C'è, appeso al muro, un calendario personalizzato fatto di listarelle di legno su cui è stata stampata un'immagine stile giardino giapponese, con fiore e uccelli esotici e colorati. E' il regalo che, di solito, si fa ai clienti sotto Natale. Già penso a quando, uscendo di qui, sfodererò contro ogni mio principio un precoce "buone feste", nella speranza di ottenere l'ambito premio.
Ci sono le trecce di capelli appese al muro, all'ombra della mensola su cui è appoggiato lo stereo, feticci di tagli memorabili ed entrati nel mito. Ognuna ha un'etichetta appiccicata sull'estremo prossimale, con scritto il nome di battesimo e la data.
Ci sono, appoggiate sul tavolino, le riviste scandalose di gossip appoggiate che fingo di sfogliare mentre origlio con nonchalance quello che racconta il tizio che si sta facendo rasare appena prima di me. Si sta lamentando dei suoi capelli che, a quanto pare, cadono più di quanto lui vorrebbe. Maledetti!
E, mentre nel profumo di gel si perdono i più classici dei "al limite fai come Berlusconi", seguito dal pronto "però poi si vede e costa un sacco di soldi", io, nel mio angolino della sala, spalmato sulla poltroncina in finta pelle nera, mi preparo psicologicamente al mio turno.
Marco (così si chiama il mio giovane parrucchiere "di fiducia"), tra qualche minuto mi farà accomodare davanti allo speccio con il solito "prego", a metà tra lo strascicato e il servile. Io mi siederò davanti all'impassibile e impietoso specchio delle mie brame che rimanderà l'immagine confusa dei miei ricci anarchici.
Lui sarà intorno a me, a scopare tutt'intorno i (pochi) capelli del signore di prima e li farà sparire in un angolo dietro la porta, misterioso e privato. Alla radio le solite canzoni rock di Virgin, finchè scoccherà, implacabile e puntuale il solito, temuto interrogativo: "Come li facciamo?".

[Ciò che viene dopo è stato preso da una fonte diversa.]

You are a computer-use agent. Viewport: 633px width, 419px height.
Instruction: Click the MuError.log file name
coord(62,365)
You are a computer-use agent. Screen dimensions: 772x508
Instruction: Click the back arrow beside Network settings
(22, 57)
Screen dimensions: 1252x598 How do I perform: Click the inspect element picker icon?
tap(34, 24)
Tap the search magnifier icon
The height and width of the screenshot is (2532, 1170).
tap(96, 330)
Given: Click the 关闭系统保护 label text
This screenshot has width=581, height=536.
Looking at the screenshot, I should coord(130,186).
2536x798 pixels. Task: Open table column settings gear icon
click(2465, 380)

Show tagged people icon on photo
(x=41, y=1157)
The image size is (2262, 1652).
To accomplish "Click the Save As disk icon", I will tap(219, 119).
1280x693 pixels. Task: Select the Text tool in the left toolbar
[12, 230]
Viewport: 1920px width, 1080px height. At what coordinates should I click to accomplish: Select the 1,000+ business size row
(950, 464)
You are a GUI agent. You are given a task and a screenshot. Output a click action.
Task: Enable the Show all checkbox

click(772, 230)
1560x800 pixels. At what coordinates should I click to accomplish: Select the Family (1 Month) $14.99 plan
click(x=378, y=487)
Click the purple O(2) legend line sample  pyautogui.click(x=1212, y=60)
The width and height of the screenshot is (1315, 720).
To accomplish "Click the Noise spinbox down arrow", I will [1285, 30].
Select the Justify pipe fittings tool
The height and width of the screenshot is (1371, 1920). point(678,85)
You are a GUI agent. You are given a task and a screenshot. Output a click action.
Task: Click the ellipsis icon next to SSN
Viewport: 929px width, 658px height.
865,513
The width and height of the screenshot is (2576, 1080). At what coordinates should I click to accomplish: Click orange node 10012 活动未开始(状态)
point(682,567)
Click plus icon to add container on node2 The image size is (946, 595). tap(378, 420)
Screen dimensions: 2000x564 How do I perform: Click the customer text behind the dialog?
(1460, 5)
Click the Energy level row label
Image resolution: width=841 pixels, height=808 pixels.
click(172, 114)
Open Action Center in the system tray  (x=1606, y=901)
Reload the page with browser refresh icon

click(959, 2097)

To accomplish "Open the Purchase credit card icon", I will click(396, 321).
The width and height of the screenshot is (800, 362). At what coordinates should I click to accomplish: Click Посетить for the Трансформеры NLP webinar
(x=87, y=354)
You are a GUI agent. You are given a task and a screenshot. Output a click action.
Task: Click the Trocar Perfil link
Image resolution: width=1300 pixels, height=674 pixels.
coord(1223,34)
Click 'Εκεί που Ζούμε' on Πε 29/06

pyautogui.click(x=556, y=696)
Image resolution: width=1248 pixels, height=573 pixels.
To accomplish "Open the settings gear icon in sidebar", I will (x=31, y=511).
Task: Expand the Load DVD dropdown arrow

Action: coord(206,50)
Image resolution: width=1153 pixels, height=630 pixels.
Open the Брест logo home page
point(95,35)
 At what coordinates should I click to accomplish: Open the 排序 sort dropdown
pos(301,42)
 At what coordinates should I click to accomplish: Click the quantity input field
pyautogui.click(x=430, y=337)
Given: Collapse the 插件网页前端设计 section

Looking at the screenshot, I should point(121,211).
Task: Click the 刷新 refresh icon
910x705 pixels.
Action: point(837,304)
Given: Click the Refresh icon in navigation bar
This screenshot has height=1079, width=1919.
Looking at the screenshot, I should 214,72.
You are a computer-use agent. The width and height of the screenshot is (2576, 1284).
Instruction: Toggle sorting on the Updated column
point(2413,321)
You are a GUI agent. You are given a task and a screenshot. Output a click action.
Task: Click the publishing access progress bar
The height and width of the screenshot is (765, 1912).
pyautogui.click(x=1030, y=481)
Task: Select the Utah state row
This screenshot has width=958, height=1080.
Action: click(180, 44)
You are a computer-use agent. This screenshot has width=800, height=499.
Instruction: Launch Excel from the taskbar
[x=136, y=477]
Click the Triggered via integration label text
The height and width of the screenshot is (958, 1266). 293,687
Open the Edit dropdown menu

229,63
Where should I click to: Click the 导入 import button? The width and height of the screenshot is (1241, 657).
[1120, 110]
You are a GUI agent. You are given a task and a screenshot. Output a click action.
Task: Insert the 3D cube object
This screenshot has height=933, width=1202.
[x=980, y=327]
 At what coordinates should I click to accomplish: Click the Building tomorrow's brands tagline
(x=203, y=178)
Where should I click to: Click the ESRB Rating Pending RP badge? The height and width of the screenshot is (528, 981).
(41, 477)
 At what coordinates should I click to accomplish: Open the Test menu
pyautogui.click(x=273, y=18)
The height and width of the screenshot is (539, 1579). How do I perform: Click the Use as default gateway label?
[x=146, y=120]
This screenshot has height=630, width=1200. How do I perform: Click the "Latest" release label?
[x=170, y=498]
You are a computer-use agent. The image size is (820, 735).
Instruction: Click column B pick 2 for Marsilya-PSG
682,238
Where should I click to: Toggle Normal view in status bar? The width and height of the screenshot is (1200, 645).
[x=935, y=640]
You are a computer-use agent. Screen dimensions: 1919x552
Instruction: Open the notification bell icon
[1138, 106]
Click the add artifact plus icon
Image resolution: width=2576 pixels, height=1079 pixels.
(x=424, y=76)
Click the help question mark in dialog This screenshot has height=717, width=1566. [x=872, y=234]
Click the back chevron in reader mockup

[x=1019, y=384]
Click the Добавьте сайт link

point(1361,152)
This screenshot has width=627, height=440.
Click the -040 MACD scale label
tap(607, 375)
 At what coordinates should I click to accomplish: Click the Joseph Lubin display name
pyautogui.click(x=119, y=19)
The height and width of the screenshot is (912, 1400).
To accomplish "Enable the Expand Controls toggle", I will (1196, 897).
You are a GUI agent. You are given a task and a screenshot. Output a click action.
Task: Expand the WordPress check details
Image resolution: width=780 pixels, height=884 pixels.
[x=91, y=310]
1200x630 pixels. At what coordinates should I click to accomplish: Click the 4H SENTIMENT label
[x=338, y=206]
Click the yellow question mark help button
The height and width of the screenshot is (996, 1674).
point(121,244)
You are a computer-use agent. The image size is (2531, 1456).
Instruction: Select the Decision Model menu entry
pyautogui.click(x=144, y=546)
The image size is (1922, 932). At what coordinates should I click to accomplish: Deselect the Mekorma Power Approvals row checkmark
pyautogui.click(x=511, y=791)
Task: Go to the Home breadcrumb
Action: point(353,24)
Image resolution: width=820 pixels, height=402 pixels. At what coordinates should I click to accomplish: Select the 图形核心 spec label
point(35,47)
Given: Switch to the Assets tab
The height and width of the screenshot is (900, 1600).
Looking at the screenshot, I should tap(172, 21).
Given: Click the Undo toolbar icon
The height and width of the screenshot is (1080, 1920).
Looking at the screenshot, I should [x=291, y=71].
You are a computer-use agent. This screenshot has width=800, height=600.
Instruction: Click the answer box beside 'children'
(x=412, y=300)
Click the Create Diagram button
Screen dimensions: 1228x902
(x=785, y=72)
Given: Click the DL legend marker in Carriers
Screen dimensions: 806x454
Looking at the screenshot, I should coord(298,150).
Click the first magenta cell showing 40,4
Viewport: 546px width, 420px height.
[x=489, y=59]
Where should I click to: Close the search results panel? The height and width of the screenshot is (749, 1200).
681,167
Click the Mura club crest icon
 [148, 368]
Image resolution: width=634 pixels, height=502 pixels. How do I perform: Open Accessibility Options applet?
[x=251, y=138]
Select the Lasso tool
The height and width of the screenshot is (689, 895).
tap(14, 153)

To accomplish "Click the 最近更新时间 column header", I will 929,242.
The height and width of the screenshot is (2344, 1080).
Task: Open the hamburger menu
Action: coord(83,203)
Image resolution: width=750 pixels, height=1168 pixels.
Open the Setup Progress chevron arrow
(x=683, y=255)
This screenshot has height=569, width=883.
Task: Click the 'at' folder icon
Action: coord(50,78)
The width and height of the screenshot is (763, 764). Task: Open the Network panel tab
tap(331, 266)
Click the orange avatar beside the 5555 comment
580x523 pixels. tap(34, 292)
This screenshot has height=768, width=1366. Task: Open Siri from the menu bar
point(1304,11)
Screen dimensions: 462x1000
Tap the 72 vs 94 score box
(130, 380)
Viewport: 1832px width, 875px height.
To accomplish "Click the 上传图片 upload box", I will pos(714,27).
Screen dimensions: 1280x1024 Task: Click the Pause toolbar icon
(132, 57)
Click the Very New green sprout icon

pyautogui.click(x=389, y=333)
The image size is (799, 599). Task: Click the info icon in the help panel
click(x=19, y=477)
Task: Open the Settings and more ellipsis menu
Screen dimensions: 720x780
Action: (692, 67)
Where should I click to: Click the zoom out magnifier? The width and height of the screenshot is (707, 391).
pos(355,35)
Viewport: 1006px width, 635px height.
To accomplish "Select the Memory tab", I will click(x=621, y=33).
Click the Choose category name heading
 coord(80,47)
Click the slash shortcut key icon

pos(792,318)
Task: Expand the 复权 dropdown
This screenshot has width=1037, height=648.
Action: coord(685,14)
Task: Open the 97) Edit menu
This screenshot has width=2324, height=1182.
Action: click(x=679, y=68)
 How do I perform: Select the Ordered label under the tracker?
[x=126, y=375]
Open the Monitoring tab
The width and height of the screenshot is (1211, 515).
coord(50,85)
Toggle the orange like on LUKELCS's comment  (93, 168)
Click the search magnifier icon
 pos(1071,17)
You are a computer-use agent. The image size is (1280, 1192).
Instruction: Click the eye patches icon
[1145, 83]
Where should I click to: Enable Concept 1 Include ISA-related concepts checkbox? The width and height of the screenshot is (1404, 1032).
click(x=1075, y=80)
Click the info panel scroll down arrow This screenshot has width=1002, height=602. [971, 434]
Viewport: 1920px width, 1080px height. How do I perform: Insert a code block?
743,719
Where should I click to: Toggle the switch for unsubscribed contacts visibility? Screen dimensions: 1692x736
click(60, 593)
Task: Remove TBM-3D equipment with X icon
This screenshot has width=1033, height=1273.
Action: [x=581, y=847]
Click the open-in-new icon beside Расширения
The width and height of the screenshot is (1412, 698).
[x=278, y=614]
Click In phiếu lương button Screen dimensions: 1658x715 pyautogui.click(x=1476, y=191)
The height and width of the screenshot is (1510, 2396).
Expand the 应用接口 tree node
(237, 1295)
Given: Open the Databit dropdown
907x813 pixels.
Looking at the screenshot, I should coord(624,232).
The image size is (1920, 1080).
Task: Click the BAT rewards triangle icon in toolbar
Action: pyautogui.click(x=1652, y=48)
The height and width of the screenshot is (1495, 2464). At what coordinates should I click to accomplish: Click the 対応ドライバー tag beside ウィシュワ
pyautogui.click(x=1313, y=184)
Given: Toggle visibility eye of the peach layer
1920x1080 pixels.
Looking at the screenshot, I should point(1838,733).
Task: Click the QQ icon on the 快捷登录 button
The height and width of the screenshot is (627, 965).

Lo pronuncerà come sempre, monotono, apparentemente senza il minimo imbarazzo per lo sparuto cespuglio di rovi che si estende dal punto più alto della mia fronte fino alla nuca, posteriormente.
Sarò preparato e, come al solito, risponderò "il solito", con il volto risoluto del pensionato che ordina il bianchino al bar. Sembrerà sensato e pertinente, come se non fosse semplicemente il patetico tentativo di celare la mia ignoranza in fatto di aggettivi e descrizioni adatti a una pettinatura. Campo in cui sono, a dir poco, profano.
Dopo qualche secondo di riflessione attaccherà a parlare. Della sua gamba e della riabilitazione dopo l'incidente, prima; di motori, modelli e cilindrate di motociclette che non conosco, poi. Ovviamente, passando attraverso motoGP, gran premi di formula uno che non ho visto, circuiti e piloti dalle gesta eroiche che, ovviamente, non conosco se non per sentito dire.
Questa volta sono preparato. So che l'amata Ferrari ha perso il mondiale di formula 1 qualche giorno fa e che alcuni vogliono che Montezemolo si dimetta. L'ho letto in un pop-up che si è aperto stamattina, quando ho aperto la mail di Virgilio.
Non basta: dopo un breve excursus dialettico sul fronte meteo (un evergreen!), tra poco mi troverò a ripetere per l'ennesima volta che, purtroppo, non studio più. Lavoro, o almeno ci provo. Ah si? E in quale ospedale? No, non lo conosco. Ma è a Milano.
E via discorrendo. Il dialogo, a partire dalla sua impalcatura più ampia, fino ai più minuziosi dettagli, è già scritto, come un copione che comincio a recitare nella mia mente.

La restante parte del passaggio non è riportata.